Mais bientôt, chaque Israélite sera convaincu d'être une sentinelle, et en profitera pour surveiller les faits et gestes de ses voisins. Le développement de l'impact de la loi au sein du judaïsme favorisera ce jugement réciproque, et fera les beaux jours de l'accusation.
Ezéchiel prêche la responsabilité humaine face au malheur.
En ce sens, il est disciple d'Amos et d'Esaïe qui, au siècle précédent, avaient introduit cette notion en Israël. Jusque là, lorsque le malheur frappait, c'était parce que telle était la volonté de Dieu. C’est ce qui transparaît dans la phrase de Job frappé par le malheur : Dieu a donné, Dieu a ôté ; que le nom de Dieu soit béni (1, 21). Un dicton illustrait la pensée de cette époque ; il est cité par Ezéchiel (18, 2) et par Jérémie qui prophétisait quelques années plus tôt (31, 29). Ce dicton disait : Les parents ont mangé des raisins verts, et les dents des enfants en ont été agacées. Cette maxime soulignait :
- La valeur collective du peuple d'Israël.
- L'absence de responsabilité personnelle de l'individu.
- L'hérédité créatrice de vices.
Mais Ezéchiel n'est pas d'accord avec ce proverbe ; il dit : L'âme qui pèche, c'est celle qui mourra (18, 4). Autrement dit : l'impiété du père ne peut empêcher le fils de s'approcher de Dieu, et le fils impie ne peut profiter de la justice du père (18, 19-20). A chacun de se déterminer par rapport à Dieu. L'individu est responsable de ses choix, et en subit les conséquences.
Un tel discours est dangereux, pour deux raisons qui paraissent contradictoires :
- Il pousse l'individu au soupçon et à l'accusation ; la faute étant la cause du malheur. Dès que le malheur frappe (ou pour qu'il ne frappe pas), on recherche activement les coupables. Et plus la religion a d'impact dans la société et plus cette accusation est féroce. La situation dans les pays intégristes le manifeste parfaitement.

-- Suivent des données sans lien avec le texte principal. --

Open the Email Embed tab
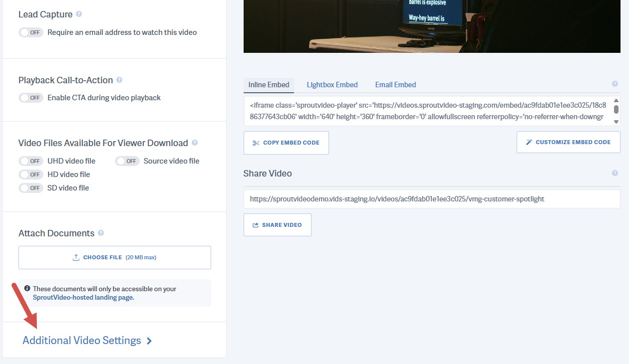Image resolution: width=629 pixels, height=364 pixels. point(395,84)
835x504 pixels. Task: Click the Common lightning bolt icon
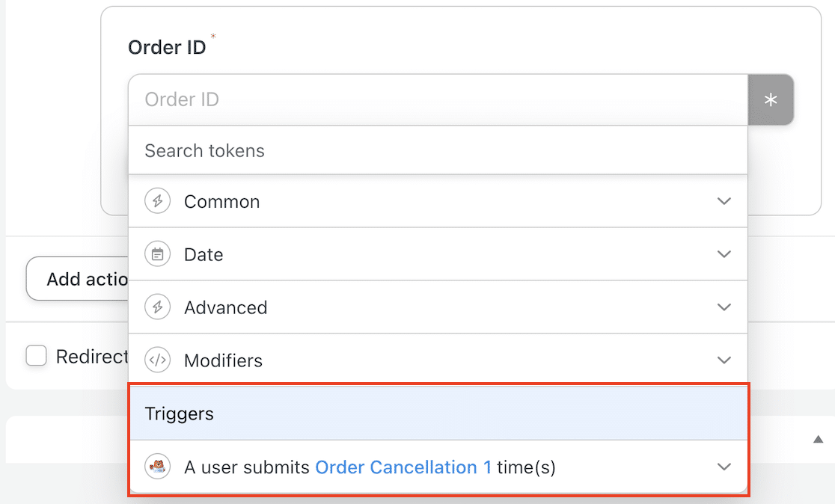click(157, 202)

- D’autre part, la thèse d’Ezéchiel est dangereuse, parce qu’elle conduit à un individua-lisme qui sépare les personnes. En effet, si chacun subit les conséquences de ses choix, la faute commise ne doit produire que la punition du coupable, et non celle de la société. En ce cas, chacun peut vivre comme il l'entend sans se préoccuper du voisin. C'est un peu ce que notre monde occidental a tiré de ce message.

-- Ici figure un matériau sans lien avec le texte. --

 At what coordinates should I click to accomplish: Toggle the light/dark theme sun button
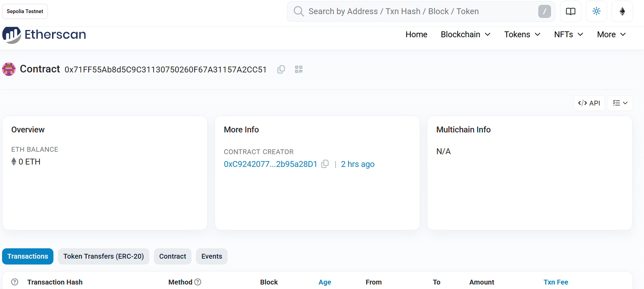click(596, 11)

Pour éviter cette dérive, Ezéchiel insiste sur l'aspect collectif de la responsabilité individuelle — par l'image de la sentinelle — disant que le malheur peut frapper par la faute d'autrui, ou par ma faute. Et dans sa prophétie, une phrase revient régulièrement : Je te redemanderai son sang (33, 8).
Cet enseignement a pour conséquences :
- Le rétablissement de la notion de corps collectif. En effet, il n'est plus possible de vivre chacun pour soi, si les actes privés touchent tout le monde.

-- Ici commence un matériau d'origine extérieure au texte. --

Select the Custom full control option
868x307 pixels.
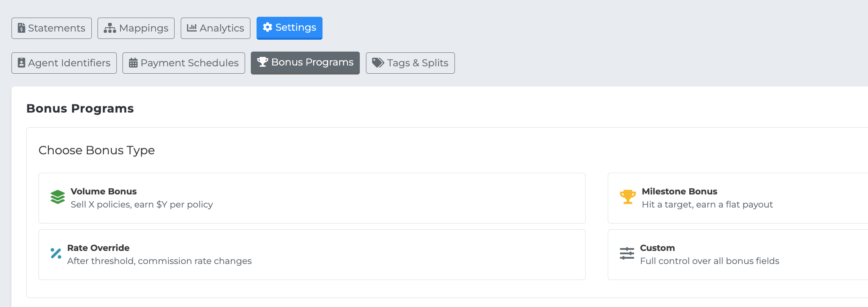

- Et un développement de la responsabilité. Car je ne suis pas responsable que de moi-même, mais aussi des autres. Et, par là même, la peur augmente, car le poids de cette responsabilité devient très lourd.
- Enfin on assiste aussi à une recrudescence de la suspicion et de l'accusation. Tout le monde surveille tout le monde.
Sommes-nous donc condamnés à sombrer dans ces deux extrêmes que sont l'indifférence ou l'accusation ? N'y a-t-il pas une autre voie, ou un moyen terme entre ces deux façons de vivre ? Que dit le Nouveau Testament, à ce sujet ?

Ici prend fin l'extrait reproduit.